Menikahi Ramadan
doaku telah mengkhitbahmu
merindumu dalam sujud para syuhada
mencintamu dalam dzikir para ambiya
ku persunting namamu
di atas tanah lailatul qodar
di atas sayap-sayap penuh harapan
denganmu, aku ingin membawa restu
menyerahkannya pada ridwan
meminta surga untuk sebuah bulan madu
pada tubuhmu, aku berpesta
: sebotol doa, sepiring dzikir,
sesuap tadarus, segelas qiyamullail
lalu aku tumpah, lebam
dalam pangkuan nuzulul quran
aku tak ingin mentalaqmu
mencintamu adalah keabadian
2011
Kisahku pada sepenggal malam
Pada sepenggal Ramadan, jibril mengantarku pada ruh Muhammad, pada jejak-jejak sabda yang tak kau ketahui.

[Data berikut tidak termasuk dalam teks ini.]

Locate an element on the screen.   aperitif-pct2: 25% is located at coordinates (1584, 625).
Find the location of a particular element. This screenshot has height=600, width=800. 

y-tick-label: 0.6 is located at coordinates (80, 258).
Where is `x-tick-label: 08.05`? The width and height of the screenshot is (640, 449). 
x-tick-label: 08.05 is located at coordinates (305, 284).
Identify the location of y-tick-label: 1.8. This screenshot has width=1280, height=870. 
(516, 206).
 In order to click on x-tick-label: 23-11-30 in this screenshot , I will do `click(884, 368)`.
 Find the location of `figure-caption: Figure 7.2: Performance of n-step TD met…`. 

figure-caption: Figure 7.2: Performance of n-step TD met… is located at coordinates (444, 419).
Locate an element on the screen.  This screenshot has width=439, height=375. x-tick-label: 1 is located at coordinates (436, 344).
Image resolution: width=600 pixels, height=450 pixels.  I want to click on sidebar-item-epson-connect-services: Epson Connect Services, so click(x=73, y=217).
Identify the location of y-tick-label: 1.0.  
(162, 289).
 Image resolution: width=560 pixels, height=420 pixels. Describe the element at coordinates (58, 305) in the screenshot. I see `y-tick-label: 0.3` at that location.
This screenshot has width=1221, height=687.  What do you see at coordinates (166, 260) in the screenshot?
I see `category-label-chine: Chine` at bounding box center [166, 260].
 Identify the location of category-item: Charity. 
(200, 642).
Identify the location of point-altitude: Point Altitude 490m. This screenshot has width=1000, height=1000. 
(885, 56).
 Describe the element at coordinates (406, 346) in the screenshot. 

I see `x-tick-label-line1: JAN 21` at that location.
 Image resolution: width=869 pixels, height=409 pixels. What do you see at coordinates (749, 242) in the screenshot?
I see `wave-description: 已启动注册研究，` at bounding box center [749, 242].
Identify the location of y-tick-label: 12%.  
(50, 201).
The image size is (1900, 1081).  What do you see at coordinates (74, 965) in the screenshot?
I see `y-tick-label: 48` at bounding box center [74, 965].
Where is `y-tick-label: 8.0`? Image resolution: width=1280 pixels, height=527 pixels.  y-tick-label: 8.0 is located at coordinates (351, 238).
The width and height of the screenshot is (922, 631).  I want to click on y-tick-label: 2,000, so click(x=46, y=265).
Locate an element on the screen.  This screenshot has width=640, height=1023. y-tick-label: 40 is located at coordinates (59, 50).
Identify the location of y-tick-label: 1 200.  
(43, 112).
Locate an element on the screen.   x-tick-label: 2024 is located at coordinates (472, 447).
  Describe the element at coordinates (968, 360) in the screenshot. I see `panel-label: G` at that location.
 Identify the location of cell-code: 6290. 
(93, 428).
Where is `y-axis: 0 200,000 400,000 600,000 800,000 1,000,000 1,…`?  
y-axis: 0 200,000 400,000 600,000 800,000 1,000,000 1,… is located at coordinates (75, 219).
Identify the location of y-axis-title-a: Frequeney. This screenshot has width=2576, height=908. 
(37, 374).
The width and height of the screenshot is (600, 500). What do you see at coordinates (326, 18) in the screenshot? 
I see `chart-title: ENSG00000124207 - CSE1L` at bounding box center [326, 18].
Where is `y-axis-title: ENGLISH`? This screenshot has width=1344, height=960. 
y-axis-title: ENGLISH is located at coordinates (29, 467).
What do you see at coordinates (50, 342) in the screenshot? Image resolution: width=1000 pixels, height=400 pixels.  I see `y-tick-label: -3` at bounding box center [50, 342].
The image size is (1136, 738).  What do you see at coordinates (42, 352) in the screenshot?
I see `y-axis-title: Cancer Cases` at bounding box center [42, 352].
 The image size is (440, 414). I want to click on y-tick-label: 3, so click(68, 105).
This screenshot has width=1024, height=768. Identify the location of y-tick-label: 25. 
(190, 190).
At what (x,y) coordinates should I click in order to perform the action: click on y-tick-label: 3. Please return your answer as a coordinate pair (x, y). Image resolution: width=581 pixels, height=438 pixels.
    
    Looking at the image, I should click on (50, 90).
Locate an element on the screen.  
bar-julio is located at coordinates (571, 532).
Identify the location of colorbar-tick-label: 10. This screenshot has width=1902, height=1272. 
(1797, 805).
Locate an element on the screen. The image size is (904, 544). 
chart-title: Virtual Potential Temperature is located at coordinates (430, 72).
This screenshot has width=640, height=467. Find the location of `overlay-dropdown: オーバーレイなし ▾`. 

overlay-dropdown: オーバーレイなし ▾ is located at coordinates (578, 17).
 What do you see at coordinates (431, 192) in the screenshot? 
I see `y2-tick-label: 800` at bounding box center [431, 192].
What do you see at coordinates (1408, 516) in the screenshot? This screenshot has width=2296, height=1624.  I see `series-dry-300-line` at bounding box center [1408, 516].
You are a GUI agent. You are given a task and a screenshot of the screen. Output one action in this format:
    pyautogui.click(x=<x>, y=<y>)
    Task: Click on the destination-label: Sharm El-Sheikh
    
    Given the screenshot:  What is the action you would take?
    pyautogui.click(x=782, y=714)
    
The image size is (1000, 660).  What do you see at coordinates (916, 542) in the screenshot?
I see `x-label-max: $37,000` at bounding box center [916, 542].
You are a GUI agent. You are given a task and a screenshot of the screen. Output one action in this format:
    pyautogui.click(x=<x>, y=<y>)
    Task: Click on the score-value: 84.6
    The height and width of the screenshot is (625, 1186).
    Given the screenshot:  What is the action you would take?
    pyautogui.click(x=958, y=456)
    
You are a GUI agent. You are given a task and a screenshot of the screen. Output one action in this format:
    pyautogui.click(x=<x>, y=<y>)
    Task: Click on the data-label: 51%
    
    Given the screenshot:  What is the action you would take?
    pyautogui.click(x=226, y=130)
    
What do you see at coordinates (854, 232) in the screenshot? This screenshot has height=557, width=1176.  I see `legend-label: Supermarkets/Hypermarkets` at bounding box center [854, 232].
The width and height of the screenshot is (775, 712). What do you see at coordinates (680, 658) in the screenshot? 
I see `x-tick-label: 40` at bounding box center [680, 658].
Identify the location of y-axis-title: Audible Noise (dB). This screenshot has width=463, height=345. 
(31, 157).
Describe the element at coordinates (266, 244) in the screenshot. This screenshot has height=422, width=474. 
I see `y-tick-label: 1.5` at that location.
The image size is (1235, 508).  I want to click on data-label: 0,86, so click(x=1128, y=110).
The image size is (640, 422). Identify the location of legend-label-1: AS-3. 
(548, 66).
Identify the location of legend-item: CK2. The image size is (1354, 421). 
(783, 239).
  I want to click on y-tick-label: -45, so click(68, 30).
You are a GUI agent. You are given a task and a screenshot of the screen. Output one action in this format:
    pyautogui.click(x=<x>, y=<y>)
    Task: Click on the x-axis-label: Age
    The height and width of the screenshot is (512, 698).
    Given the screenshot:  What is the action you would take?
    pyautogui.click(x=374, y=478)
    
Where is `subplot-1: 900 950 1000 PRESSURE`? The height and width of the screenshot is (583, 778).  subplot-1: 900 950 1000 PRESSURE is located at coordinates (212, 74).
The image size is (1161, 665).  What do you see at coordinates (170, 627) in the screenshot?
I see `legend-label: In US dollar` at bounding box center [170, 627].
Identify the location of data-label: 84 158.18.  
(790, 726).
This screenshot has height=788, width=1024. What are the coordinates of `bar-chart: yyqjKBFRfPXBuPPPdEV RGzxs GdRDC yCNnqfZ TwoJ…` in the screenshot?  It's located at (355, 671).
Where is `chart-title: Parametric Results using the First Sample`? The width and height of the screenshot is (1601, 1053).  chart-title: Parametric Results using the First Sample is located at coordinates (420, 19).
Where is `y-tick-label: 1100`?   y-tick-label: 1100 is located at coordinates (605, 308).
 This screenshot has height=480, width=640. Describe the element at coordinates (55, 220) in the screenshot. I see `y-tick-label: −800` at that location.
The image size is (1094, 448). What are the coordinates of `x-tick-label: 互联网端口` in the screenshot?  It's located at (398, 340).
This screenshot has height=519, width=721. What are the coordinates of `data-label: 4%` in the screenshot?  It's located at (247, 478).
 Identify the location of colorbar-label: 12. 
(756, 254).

Sebagai bocah, aku turun menatap lekat telinga Muhammad, menggentayangi malamnya, pun malam-malam yang kau patuh dengan sujud air matamu.
Dalam dapur otakmu, aku memasak rindu, menanak kata-kata yang kau lantunkan dalam solatmu, dalam witirmu, dalam segala tarawih yang kau susun bersama sang qunut.
Pada sepenggal malammu, ku titipkan namaku yang akan membuatmu menunduk, merenung, bahkan menumpahkan laut di ujung matamu.
Padamu, aku singgah, merebah, bahkan membumi dalam dzikir-dzikir yang dititipkan Muhammad padamu.
Ketahuilah, wujudku bukan nabi, wujudku bukan rasul, aku hanya amanat yang akan menjadi kunang-kunang dalam pagimu, cahaya bagi siangmu, dan matahari bagi malam-malammu, mimpi kekalmu. Malam telah nyenyak, namun aku tak lekas sepertimu. Nyenyakku ketika tubuh ini terjaga oleh segala tasbih dan lantunan yang menggerayangi tubuhku. Akulah kekasihmu, wahai mursaliin, tabiin, ‘amiliin, mushonnifiin, sholihiin, mu’miniin, muslimiin. Akulah pendamping setiamu. Sampai tanah menutup senjamu.
2011
Metafora Nuzulul Qur’an
alam cerah
menyaksikan suhuf berarak
embun mentahsin hidup
basah pada tubuh ayat-ayat purnama
hikmah turun menderas
menjelma kata dalam lisan huffadz
maka, mengalirlah makna
menjadi dalil dalam takrir para sholihin
alam cerah
menyaksikan suhuf berarak
bertadarus menyusun pahala
mencipta kitab, mengarah petunjuk
mengutuh bumi dengan ziyadah rahmat
alam cerah
menyaksikan suhuf berarak
fashih mentafsir kemarin
mengurai hari
menjelma usia di segala dewasa
alam cerah
menyaksikan suhuf berarak
mentajwid langkah
mengepak sayap-sayap teladan
menjadi waqof pada tubuh-tubuh bahasa
maka, khatamlah segala hitam, segala kegelapan, segala rencana berduri
maka, berjalanlah pada setiap juz yang dijilid-Nya
2011
Maulana Abdul Aziz, lahir di Purwakarta, 09 September 1994. Masih duduk di kelas XII Program Bahasa di SMA Al-Muhajirin. Aktif mengurus Ekstrakurikuler Sastra. Selain sekolah, penulis juga mondok di pesantren yang masih satu Yayasan dengan sekolahnya.